Father Forgive Them – Forgive Who?

Luke 23:34

Then Jesus said, “Father, forgive them, for they do not know what they do.”

The King of Glory spoke these words from the cross.  These were among some of the last brief statements that He made.  Who exactly was He speaking to?

  • Of course He spoke to the Roman Soldiers.  They were standing there jeering and cursing having just nailed Him to the cross.  Of course it was their job.  They had been commanded to do so.  It was probably not the first crucifixion detail they had been assigned.  But this One was different.  This One claimed to be the Son of God.  He had stated that He would build the temple back in three days if it were destroyed.  The man was mad.  It had taken forty years to build.  They gambled for His clothes at the foot of the cross as they watched Him die.  Was it really the Roman soldiers He spoke of in His prayer to the Father?
  • Maybe, it was the Jewish crowd that He spoke to that was gathered there that day.  They had swarmed around Him as He had healed their sick, their blind and lame, cast out demonic spirits, fed them on occasion, and told them all types of parables and stories of God and His kingdom.  Now they had turned on Him because He did not fulfill their desires of who the Messiah should really be.  They had just recently shouted, “Hosanna, Hail King of the Jews.”  Then they shouted, “Crucify Him.”  Was it really the Jewish crowd He asked His Father to forgive?
  • Or, maybe it was His disciples, especially the ones who had fled and were afraid and in hiding.  Only John was present there with His mother and some other women who had been part of those who had followed Him from town to town and around the countryside.  Peter, especially, was always boasting and speaking all kind of big statements.  He obviously did not really know what he was saying.  Was it His cowardly disciples He asked His Father to forgive?
  • Or, maybe He saw ahead in time and saw that crowd as they were stoning Stephen to death, and especially that Saul of Tarsus character who was standing by as the stones killed this first martyr to His cause.  That crowd that was so full of hatred against Stephen.  Surely that is who He meant that forgiveness for.
  • Perhaps it was further on down in time when the early Christians were martyred in the coliseum of Rome by wild animals and killed by hanging, and torture of all kinds.   Surely their persecutors were included in His statement from the cross.   And on down thru the Inquisition and throughout all the persecution of the Middle Ages.  What about John Hus who was burned alive and all the others who where killed in nearly every country of the world.  Surely His statement was meant for them. 
  • What about all the wars fought in the name of religion, the Crusades, the Protestants against the Catholics and the Catholics against the Protestants?  Surely He had these in mind when He prayed His Father to forgive them.
  • What about the barbarians throughout the world who committed wholesale slaughter of whole groups and nationalities of peoples simply because they were different.  Men like Stalin, Hitler, Idi Amin, and the butchers in Rwanda.  Certainly He was speaking of them.
  • Or maybe He was speaking of all those native tribes and people in other lands, who because of their ignorance, killed missionaries and many other innocent people who were there just to preach to them the good news of salvation.  Surely that is who He meant.
  • Or maybe He looked out to our time and saw you and I when He was there on the Cross.  “Was it for crimes that I have done, He groaned upon the tree.  Amazing pity, grace unknown and love beyond degree.”  I ask myself, “Was it me He was speaking of as He hung there with His life’s blood ebbing out drop by drop”.  When He was there hanging on that Cross, could I have been on His mind?  Was my sin that I commit day by day, year by year without regard to my own eternity what He had in mind as He spoke that day.  Am I so calloused by my constant denial of wrong that I fail to grasp the total sacrifice that was made for me that day?   Surely He was speaking of me from the cross that day. 

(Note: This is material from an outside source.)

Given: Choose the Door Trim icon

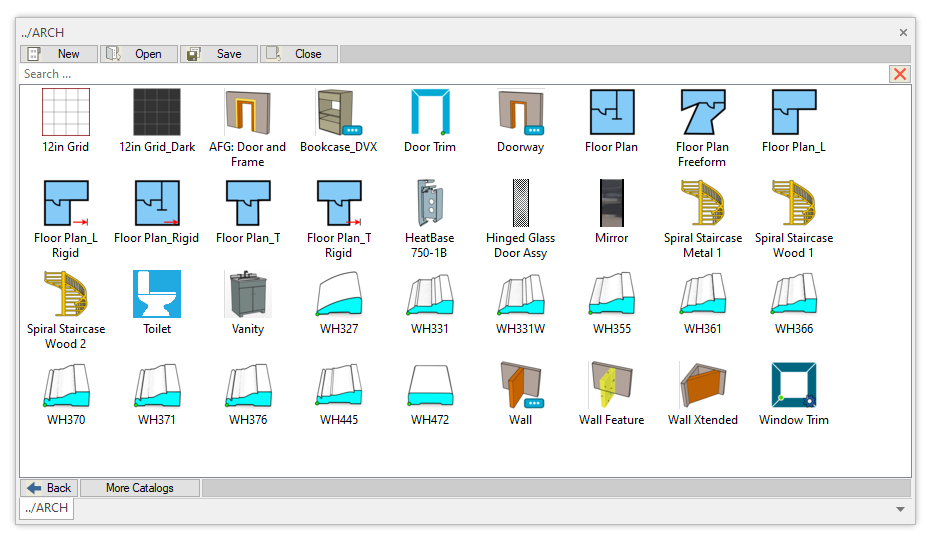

Each of us alone can respond to that statement and cry out to Him in forgiveness. 

“Yes Lord, I need your forgiveness.  Yes Lord, I am guilty.  Yes Lord, I repeatedly do the same thing over and over again and I do it because I want to do what I do.  I know better.  I know right from wrong.  I am guilty.  I should have hung on the cross…not you Lord.  Father forgive me for I do know what I do.”